What Works: Freelance Switch

What Works: Freelance Switch

This week I want to take an in-depth look at Freelance Switch, a blog for freelancers. I think this site is worth examining because it’s experienced the kind of rapid growth we all dream of: from 0 to more than 10,000 subscribers in under four months.

I’ll be looking at the site first and foremost from the perspective of a reader, because I think getting inside the minds of readers is one of the best ways to discover what works and what doesn’t work about your site.

The purpose of examining a successful blog like Freelance Switch is to look at what that site does well and translate some of that spirit to our own content and presentation efforts.

What Actually Words:

While it’s often immediately clear whether content is popular or not (just look at the subscriber number, or comments) the most valuable question we can ask ourselves is ‘Why is it popular?’, or just as useful, ‘Why is it not popular?’

Each week I’ll explore a successful site and discuss what I believe are its strengths and weaknesses. I’d like to hear your own thoughts in the comments section.


Niche – one of the site’s founders, Collis Ta’eed, has said that 90% of the site’s success can be attributed to picking the right niche. There are thousands of freelancers worldwide but previously very little web content dedicated to them.

Collis got an inkling that freelancing could be an under-served niche when he wrote an article on the topic (A Comprehensive Guide to Starting Your Freelance Career) which exploded in popularity. If you experience this with one of your own articles then it might also be worth considering whether the topic is under-served and ripe for some new content.

Vital content – much of the content at Freelance Switch is made up of guides and advice writing. The number of comments and subscribers would suggest that the guides and advice are generally useful, creating the impression that the site has the potential to make you a better freelancer. It’s difficult to stop paying attention to a site that has the potential to make you better at your chosen field of work.

Comic strips – the site has its own regular comic strip, Freelance Freedom. Not only is this a unique and novel form of content but it strengthens the perception that the site is written by freelancers for freelancers. It has that effect because the comic’s jokes are unique to the freelance industry and probably wouldn’t make a great deal of sense to someone outside that industry.
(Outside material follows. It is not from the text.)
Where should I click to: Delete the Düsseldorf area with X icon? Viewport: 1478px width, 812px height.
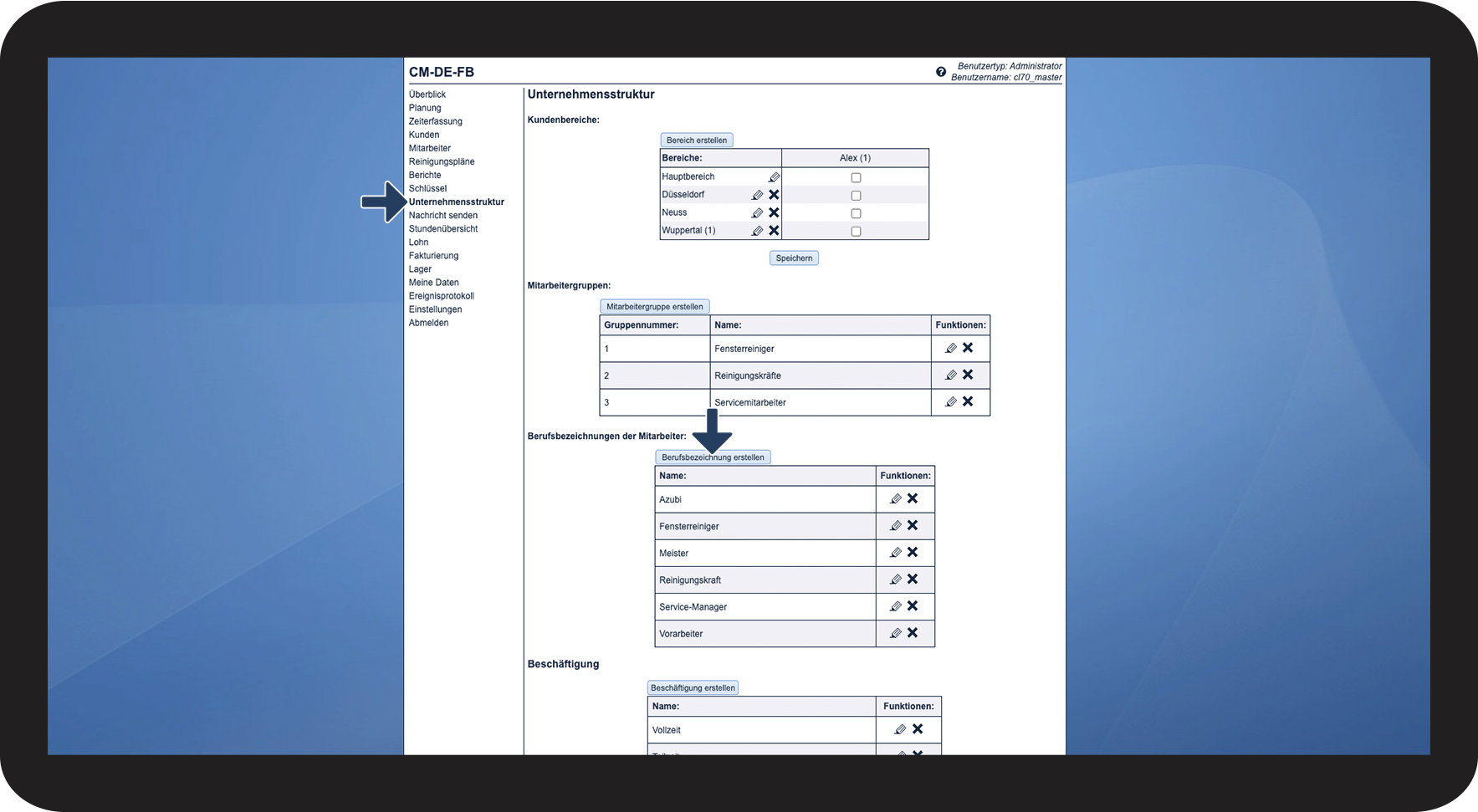[774, 195]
It’s the kind of content that creates a feeling of exclusivity in the community.

Competitions, surveys, merchandise – greater interactivity between the site and its readers helps build a community around the content.

Strong credibility – the editorial team are all experienced freelance writers and Leo Babauta, one of the site’s main contributors, is a well-known blogger, writing at Lifehack, North x East and Zen Habits.

Interviews – if you can get them, interviews are highly effective content. Just make sure that you’re interviewing someone of interest to your readers. The best interviewees are experts or highly successful in your topic. You’d be surprised at the kinds of prominent people you can get to accept a short e-mail interview.


An advertising blunder – proof that even highly successful sites can make whopping mistakes. Freelance Switch decided to accept a sponsorship from Template Monster, a site selling website templates. The problem with this was that a large proportion of the community at Freelance Switch is made up of freelance web designers who feel the template industry is having a negative impact on their profession. The news was very badly received and the sponsorship was reneged the next day.

I believe the sponsorship was nothing but well-intentioned and those behind it thought the site’s community might appreciate being able to look at Template Monster for inspiration. Of course, it wasn’t perceived in this way but at least the editors listened to their readers and had the humility to know when they had made a mistake.

Three lessons to take from this are:

  • Think carefully about what you advertise and possible conflicts of interest with your readers.
  • Be prepared to back down on unpopular changes to your site.
  • It’s possible to recover from mistakes, so don’t be afraid to make them.

In closing, Freelance Switch’s key elements of success:

  • Picking the right niche at the right time.
  • Providing vital content for a community of readers.
  • Comic strips, a novel and unique form of content.
  • Competitions, surveys and branded merchandise engage readers and build a sense of community.
  • The site has strong credibility because it is written by freelancers, for freelancers, and Leo Babauta is a well-known web writer.
  • Interviews add diversity to the types of content provided and are popular with readers.

How can you translate these elements of success to your own content?